When you live in a broad, sprawling country like South Africa where we have loads of space to build and where homes are typically one-storey,  it's quite an eye-opener to got to Amsterdam and find that your on-line booked B & B is only three yards wide and boasts only three double rooms, one on top of the other.  We later found out that when the city was built, home-owners were taxed according to how much 'canal frontage' they occupied. Ours was run by two charming, if slightly disorganized brothers, who lived on the top two floors. The first morning, we arrived downstairs at 8.30 to find the breakfast room deserted with only the pristine white table cloths on the tables.  Thinking that we were perhaps too late to eat, we sat down to plan our day and suddenly heard feet thundering down the narrow stairs and one of our hosts arrived, dishevelled and embarrassed (still buttoning his shirt!), to apologise profusely and say that they had thought breakfast to be about 9.00. He then proceeded to run up and downstairs to the basement kitchen, bringing all the necessaries for our continental breakfast, though not necessarily in the right order. Thus we had coffee, then yoghurt, then ham, salami and other cold meats and bread, followed by cereal (he forgot the milk, which meant another trip downstairs). While chatting, he then remembered he had croissants in the oven for us and hared off to get them. Sadly, they were so burnt we had to pass on those. Still, he was so charming, we couldn't be cross: we hadn't after all clarified the times for breakfast the night before. Later, while walking the streets, we discovered that shops and markets don't open 'til 10.30 - 11.00 am. and that Amsterdammers rise late and go to bed late - at least in summer. That we learnt to our cost by foolishly leaving our window open overnight, so that we were kept awake by revellers well into the small hours.

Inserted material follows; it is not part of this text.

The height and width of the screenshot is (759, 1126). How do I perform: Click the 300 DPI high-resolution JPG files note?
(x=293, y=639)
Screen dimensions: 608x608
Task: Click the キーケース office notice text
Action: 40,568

  1. Well you know my opinion of B & Bs. Man this one would really be cozy.

  2. Hi Sextant! I've been cruising your blog and left a comment on your "First Day of Retirement" - a year ago? Do you get a message about comments on older posts? Anyway, what is your opinion of B & Bs.

    1. Fiftyodd, I commented about B&Bs in a lengthy and rambling comment on your post about odd English town names, here:

      My wife and I prefer the anonymity of a chain hotel. Its the breakfast / bed sheet thing. Here is a kindly person serving you breakfast and chatting pleasantly away about the lovely morning and yet a mere 18 hours ago was most likely changing the post romp bed sheets in your room. I can't imagine where one is supposed to look while being served eggs and toast and a wonderful cup of coffee, while you know that they know that you know that they know that within an hour they will be changing yet another set of wonderfully stained sheets. Its all a little too personal for me. Then there is the thin walls, the squeeky bed springs, the not quite stifled moans, the other patrons sitting at the table the following morning looking at you with that knowing look, elbowing one another, slight giggle. Then there is always some sort of historical significance about the bed in your room. "Earl Grey slept in this very bed the night before he discovered adding bergamot to tea in 1754 and became the Royal tea merchant by Appointment by His Majesty. I find such historical significance coupled with the squeaky springs and thin walls to lead to a severe case of performance anxiety. Being unwilling to lounge about in a bath tubs or dancing endlessly, I find the pharmaceutical solutions to these problems to be undesirable...I would probably see blue or have to make that visit to an emergency room beyond the allotted 4.5 hours. What exactly do they do in those cases? Whap!

      As such the glorious anonymity of a Days Inn with concrete block walls, cement floors, recently acquired mattresses that don't squeak and were not slept in by some historical hero, the unknown, unseen guests in the adjacent rooms, and a house cleaning staff that does not serve you breakfast to be exhilarating. My wife and I are simple people with simple basic entertainments. We do not need 300 year old quilts and doilies. Clean sheets, hot water, good towels and thick walls are all we need. No one has ever snickered at us while having an Egg McMuffin at McDonalds.

    2. Please forgive me - memory like gnat these days. I do remember your comments about place names though. Once again - a definitive opinion on yet another subject.